Я повторяю его позу. Всего несколько дюймов разделяют наши колени.

— Сожаление? Ты имеешь в виду о критике истории?

Его ресницы длинные и густые, глаза сфокусированы на мне.

— Конечно, — медленно отвечает он, и я почти уверена, что это только часть правды.

— Мне придется помнить, что ты Мастер Слова. Я не привыкла обращать особое внимание на то, что говорят люди. Обычно слова — это слова, но с тобой… — я наклоняю голову, — у меня такое чувство, что это нечто большее.

— Слова — это все, — он говорит четко, в его тоне пульсирует сила. — Я готов выложить себя в социальные сети, чтобы получить шанс выпустить свою работу в мир. Свои слова.

— Но разве это не то, что ты уже делаешь с помощью своей книги? Пускаешь людей в твое сознание? В твое сердце? Это звучит гораздо беззастенчиво, чем публикации в социальных сетях.

— Они персонажи, — он постукивает себя по голове. — Я их придумал. Это выдумка. Все сходства с людьми, местами или вещами, как живыми, так и мертвыми, совершенно случайны.

— Спасибо, что напомнил о своих авторских правах. Нет, но серьезно, подумай об этом. Может быть, это поможет тебе смириться с идеей открыться публике в социальных сетях.

Я сижу прямо, взволнованная.

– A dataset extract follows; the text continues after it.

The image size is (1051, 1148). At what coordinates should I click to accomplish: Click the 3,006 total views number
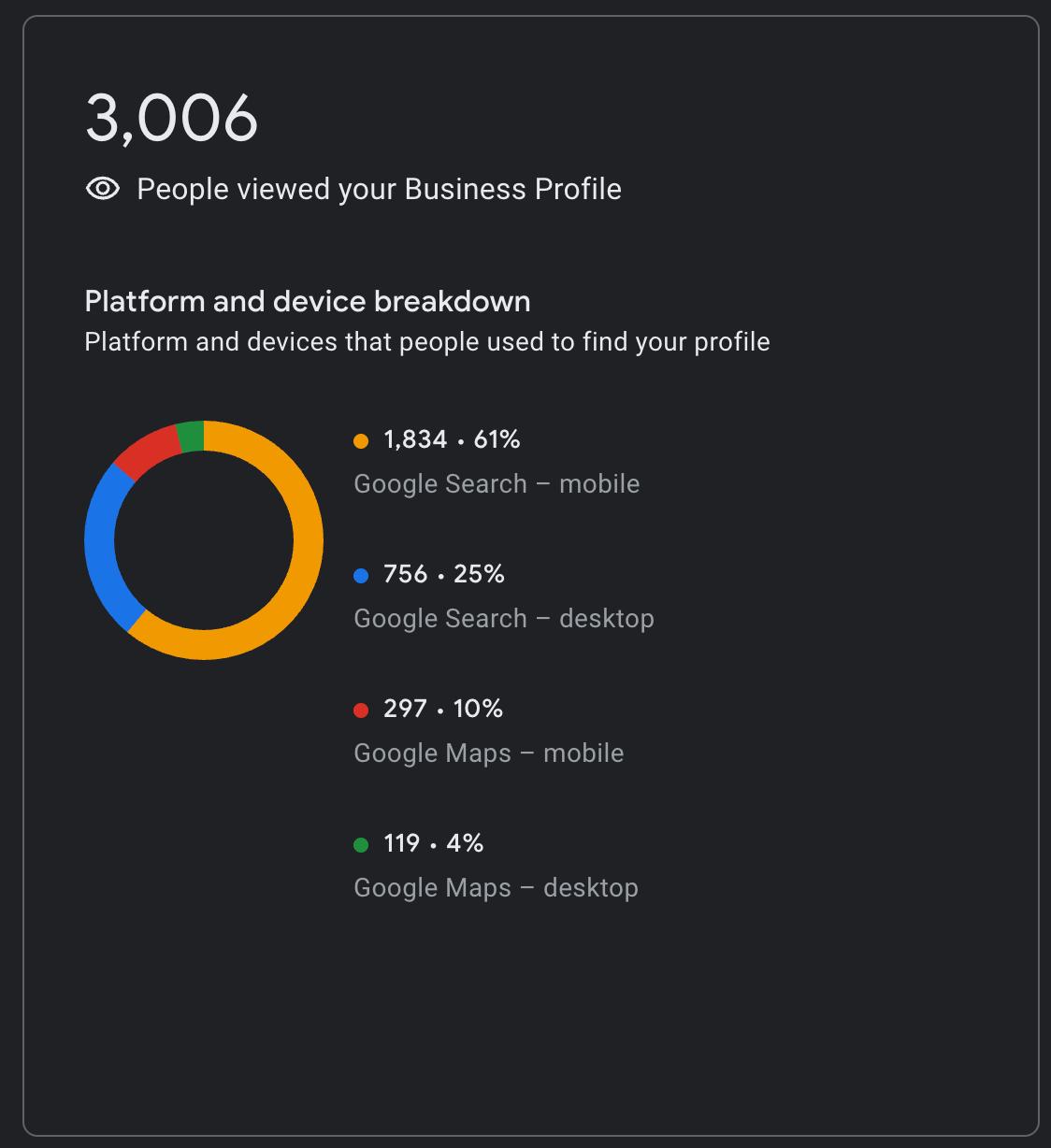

Мне бы хотелось, чтобы Клейн был восприимчив к нашей маркетинговой инициативе или, по крайней мере, не презирал ее.

— Авторы вкладывают частичку себя в свои произведения, даже если пишут художественную литературу. Это похоже на то, что… книга — это сотканное произведение искусства. Как называются эти штуки? Сделанные, на ткацких станках?

— Гобелен.

— Точно, он. Как будто ты сидишь за ткацким станком и ткешь, — я изображаю этот процесс.

Он смеется.

— И ты вкладываешь микроскопические частички своей души в слова. На страницы. А потом отдаешь ее тому, кто возьмет книгу в руки. Ты не контролируешь это. Ты не знаешь, кто получит твою душу, вложенную в книгу, — мои плечи поднимаются, на секунду задерживаясь возле ушей, а затем опускаются. — Это не так уж сильно отличается от социальных сетей.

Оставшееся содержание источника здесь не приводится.